IBMのセキュリティ専門家が、ユーザー企業の環境に設置したSecurity QRadarから得られるセキュリティイベントを分析。マルウェア感染や不正アクセスなどの“インシデント”を一括して取り扱う専門組織(Computer Security Incident Response Team:CSIRT)の活動を円滑になるよう支援する。価格は、100台のログソースから1秒間に10件のイベントが上がると想定した場合で、税別で月額349万円。3月18日から提供する。
日本IBM グローバル・テクノロジー・サービス事業 Tokyo SOC技術担当部長 佐藤功陛氏
日本IBMのグローバル・テクノロジー・サービス事業 Tokyo SOC 技術担当部長(CTO)の佐藤功陛氏によると、同社のマネージドセキュリティサービスは、ネットワークセキュリティ運用、クラウド型セキュリティサービス、人材育成支援の3つがあるという。

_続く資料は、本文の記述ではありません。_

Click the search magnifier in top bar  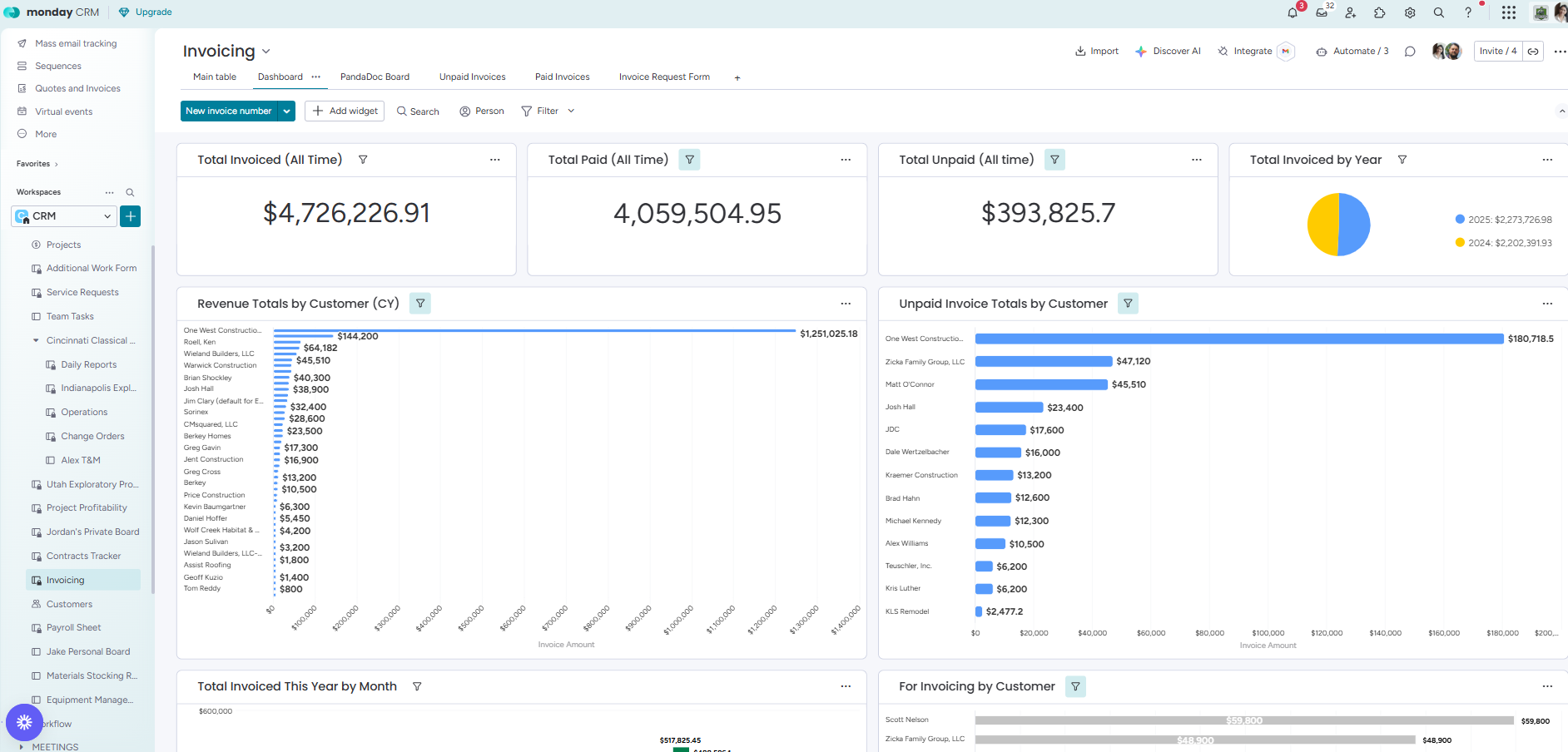[x=1438, y=12]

ネットワークセキュリティ運用は、IBM製や他社製の不正侵入検知システム(IDS)や不正侵入防止システム(IPS)、ファイアウォール、統合強管理システム(UTM)などをユーザー企業環境に設置し、運用、監視する。クラウド型セキュリティサービスは、セキュリティイベントのログ管理やウェブアプリケーションの脆弱性診断、ウイルスや迷惑メール(スパム)対策などのサービス。人材育成支援は、CSIRTでのインシデントに対応できる人材を育成するサービスとなる。

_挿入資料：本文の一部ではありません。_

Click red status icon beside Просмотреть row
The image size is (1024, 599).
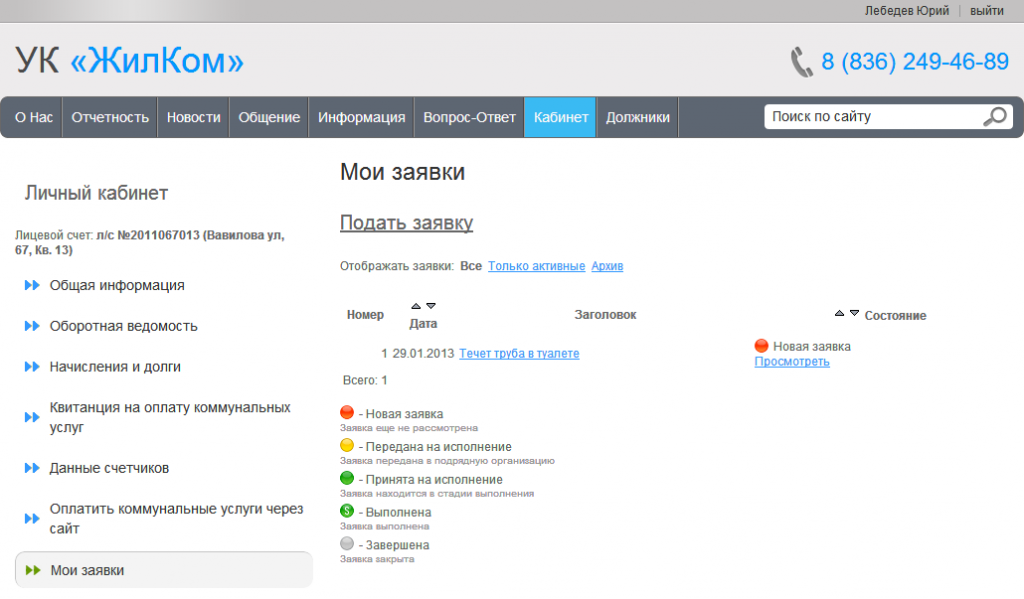(x=761, y=346)
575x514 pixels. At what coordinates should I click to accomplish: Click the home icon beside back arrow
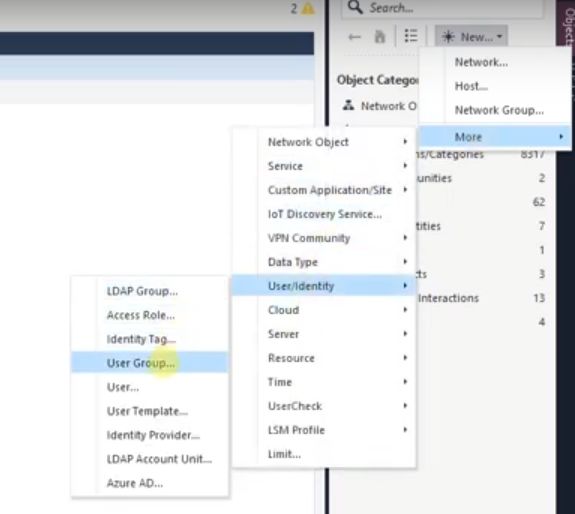(380, 37)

こうしたサービスで提供される監視や診断、運用は、IBMの世界10拠点のセキュリティ監視センター(SOC)から提供されている。だが、どのような攻撃を発見できるかという観点で見ると、セキュリティ監視のレベルは発展度合いが異なるという。
たとえば、単体で導入したファイアウォールなどのセキュリティシステムを監視するケースは“セキュリティ 1.0”とも言える段階であり、ほとんどの企業で行われている。これが“セキュリティ 2.0”の段階になると、可視化が容易な攻撃を対象として、攻撃を受けた場合の警告を監視するものになる。それがさらに発展すると、攻撃の兆候や感染後の2次的な挙動を相関分析して抽出する“セキュリティ 3.0”に進む。
レベルが上がるのに伴って攻撃の発見に必要なデータは増え、高度な分析が必要になる。IBMのSOCで提供しているのはセキュリティ 3.0に相当すると説明する。もっとも、現在の脅威は、それでも対応できないケースがある。そこで、セキュリティ 3.0にSIEMを付け加え、セキュリティレベルをさらに上げる必要がでてきた。

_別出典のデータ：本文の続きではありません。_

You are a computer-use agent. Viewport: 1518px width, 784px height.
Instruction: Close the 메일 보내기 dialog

「標的型攻撃やアカウントの不正利用、未知の攻撃など、現在のセキュリティ上の脅威に対抗するためには、多種多様なセキュリティシステムからの情報を一元管理し、ベースラインからの逸脱を検知したり、複数ログソースを高度に相関分析したりする必要がある。そうしたコンセプトのもとで提供するのがManaged SIEMだ」(佐藤氏)
Managed SIEMの特徴は、ユーザー企業にSecurity QRadarを導入して、監視と運用を行うだけでなく、インシデントに対応する観点でユーザー企業のセキュリティ対策全体を支援し最適化する。具体的には、監視だけでなく、インシデントの影響範囲を確定し、優先順位をつけて対処するために“トリアージ”を判断した上で、対策を提言する。
CSIRTによるインシデントレスポンスの課題の1つとして、どのインシデントを優先して対処すれば、外部の顧客や取引先への影響を最小限にできるかという分析がユーザー企業だけでは難しいといったものがある。IBMがそうしたトリアージを含めて代行することで、ユーザー企業の迅速な対応を支援する。
SIEMシステムの運用開始までには最長で5カ月の時間を要するという。設計と導入の段階では、現状の環境を評価し、インシデントに対応する上で最適なシステムを設計、変更を支援する。運用段階では、最適化されたログやネットワークフロー、脆弱性情報、ユーザー情報、アセット情報などの相関関係を分析し、危険性の高い脅威を発見して、それに迅速に対応できるよう支援していく。
「初期段階での設計が重要になる。運用開始まで時間をかけ、プロジェクト開始から導入までの段階でユーザー企業に深く関わることで、ユーザー企業の環境を把握し、環境に合わせたサービスを提供できる」(佐藤氏)とした。運用までのコンサルティングやシステム導入は別途費用がかかる。